### Exercise objective:
From the data below, return all lines holding the string "Minimize".

### Data for review:
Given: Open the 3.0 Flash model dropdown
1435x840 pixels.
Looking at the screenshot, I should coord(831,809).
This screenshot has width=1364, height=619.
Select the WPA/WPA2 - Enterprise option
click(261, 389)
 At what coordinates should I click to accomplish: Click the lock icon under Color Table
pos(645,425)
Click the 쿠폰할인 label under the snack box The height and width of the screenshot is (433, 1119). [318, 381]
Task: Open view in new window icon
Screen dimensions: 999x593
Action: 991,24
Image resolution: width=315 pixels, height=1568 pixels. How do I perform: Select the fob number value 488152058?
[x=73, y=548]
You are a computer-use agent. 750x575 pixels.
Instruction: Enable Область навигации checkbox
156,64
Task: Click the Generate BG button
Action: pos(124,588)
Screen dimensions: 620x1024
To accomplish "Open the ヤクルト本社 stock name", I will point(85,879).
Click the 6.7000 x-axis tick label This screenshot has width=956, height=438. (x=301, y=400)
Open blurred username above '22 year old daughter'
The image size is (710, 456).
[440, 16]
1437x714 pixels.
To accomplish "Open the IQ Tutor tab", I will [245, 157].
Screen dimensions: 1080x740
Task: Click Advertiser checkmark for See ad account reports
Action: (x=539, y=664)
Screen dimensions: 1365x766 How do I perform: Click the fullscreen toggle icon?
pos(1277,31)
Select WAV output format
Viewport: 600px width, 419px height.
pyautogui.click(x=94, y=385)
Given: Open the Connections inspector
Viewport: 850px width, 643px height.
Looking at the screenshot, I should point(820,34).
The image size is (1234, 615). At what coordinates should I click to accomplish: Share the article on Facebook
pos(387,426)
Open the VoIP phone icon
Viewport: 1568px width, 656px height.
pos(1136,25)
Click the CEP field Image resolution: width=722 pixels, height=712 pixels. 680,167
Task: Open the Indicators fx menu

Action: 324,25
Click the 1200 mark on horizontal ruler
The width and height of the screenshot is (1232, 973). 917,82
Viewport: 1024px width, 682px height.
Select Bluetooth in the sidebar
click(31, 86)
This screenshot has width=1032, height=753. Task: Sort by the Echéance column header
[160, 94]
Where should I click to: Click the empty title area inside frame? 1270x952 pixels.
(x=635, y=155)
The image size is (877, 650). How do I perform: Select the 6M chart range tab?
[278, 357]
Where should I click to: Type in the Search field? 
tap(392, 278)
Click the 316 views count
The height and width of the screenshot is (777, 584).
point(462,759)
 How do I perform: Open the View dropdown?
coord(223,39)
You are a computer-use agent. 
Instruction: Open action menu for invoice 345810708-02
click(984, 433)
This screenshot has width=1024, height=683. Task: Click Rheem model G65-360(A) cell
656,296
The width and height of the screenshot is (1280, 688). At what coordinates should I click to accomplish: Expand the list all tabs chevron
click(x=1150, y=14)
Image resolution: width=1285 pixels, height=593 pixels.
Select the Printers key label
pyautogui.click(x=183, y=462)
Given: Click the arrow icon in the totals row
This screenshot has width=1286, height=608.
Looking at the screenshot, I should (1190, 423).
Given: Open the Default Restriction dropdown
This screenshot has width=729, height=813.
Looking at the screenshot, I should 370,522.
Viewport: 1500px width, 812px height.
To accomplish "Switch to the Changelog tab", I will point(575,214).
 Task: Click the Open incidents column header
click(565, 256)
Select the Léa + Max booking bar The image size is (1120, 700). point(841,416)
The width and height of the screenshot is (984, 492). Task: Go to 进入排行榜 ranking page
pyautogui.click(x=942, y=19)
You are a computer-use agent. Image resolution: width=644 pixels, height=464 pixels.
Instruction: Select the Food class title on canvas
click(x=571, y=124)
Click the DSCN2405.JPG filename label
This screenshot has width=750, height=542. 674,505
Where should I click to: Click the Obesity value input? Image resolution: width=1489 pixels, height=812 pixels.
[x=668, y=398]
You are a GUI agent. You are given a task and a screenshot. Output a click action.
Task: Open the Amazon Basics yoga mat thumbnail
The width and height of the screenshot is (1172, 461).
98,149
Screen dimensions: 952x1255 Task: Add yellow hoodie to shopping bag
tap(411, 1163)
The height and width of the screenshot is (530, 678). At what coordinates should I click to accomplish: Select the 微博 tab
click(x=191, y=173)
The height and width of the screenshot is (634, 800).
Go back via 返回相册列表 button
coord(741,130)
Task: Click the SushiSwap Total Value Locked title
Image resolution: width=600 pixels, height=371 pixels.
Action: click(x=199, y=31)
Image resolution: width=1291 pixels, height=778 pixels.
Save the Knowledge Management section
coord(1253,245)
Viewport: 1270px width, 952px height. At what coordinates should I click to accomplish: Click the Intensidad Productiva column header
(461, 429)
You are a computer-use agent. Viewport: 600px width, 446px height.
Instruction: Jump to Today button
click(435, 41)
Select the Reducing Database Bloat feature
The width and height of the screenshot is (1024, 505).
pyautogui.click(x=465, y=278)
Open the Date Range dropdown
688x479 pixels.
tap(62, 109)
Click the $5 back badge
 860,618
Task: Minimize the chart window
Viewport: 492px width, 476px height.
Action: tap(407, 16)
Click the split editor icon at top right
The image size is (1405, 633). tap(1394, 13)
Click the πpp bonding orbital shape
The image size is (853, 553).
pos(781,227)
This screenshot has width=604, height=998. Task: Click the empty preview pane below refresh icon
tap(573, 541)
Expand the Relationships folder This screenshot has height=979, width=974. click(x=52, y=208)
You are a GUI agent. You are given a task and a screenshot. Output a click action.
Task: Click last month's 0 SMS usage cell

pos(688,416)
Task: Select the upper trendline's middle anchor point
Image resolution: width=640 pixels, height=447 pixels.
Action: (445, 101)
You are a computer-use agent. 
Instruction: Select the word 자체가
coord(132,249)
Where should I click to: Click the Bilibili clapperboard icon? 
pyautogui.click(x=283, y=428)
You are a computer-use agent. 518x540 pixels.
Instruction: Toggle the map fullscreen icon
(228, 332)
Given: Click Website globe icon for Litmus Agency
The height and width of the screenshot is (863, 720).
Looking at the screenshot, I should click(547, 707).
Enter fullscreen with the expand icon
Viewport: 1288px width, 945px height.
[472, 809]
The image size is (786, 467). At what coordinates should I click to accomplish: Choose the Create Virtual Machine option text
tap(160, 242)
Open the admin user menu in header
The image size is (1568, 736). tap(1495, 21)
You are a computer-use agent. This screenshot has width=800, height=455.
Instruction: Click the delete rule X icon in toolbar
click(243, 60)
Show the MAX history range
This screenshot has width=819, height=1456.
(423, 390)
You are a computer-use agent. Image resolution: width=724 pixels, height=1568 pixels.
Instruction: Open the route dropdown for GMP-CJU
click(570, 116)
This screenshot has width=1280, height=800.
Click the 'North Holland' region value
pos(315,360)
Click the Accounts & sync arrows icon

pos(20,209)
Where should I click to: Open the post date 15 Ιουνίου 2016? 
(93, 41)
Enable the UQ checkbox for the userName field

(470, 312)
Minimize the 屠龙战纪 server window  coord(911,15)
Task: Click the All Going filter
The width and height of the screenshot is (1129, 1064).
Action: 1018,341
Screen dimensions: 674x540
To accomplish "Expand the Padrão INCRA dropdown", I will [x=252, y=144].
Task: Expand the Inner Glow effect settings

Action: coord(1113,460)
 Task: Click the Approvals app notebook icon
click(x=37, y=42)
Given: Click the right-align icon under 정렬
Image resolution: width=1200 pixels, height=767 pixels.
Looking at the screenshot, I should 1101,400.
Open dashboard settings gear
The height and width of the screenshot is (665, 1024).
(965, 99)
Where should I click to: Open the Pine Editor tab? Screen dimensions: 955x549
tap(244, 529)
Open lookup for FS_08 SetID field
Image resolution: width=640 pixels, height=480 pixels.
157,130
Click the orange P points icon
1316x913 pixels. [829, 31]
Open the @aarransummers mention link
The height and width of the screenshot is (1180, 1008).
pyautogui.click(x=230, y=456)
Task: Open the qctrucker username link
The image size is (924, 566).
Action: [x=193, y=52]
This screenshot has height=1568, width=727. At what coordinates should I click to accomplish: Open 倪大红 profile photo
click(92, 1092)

### Exercise output:
Task: Minimize the chart window
Minimize the 屠龙战纪 server window  coord(911,15)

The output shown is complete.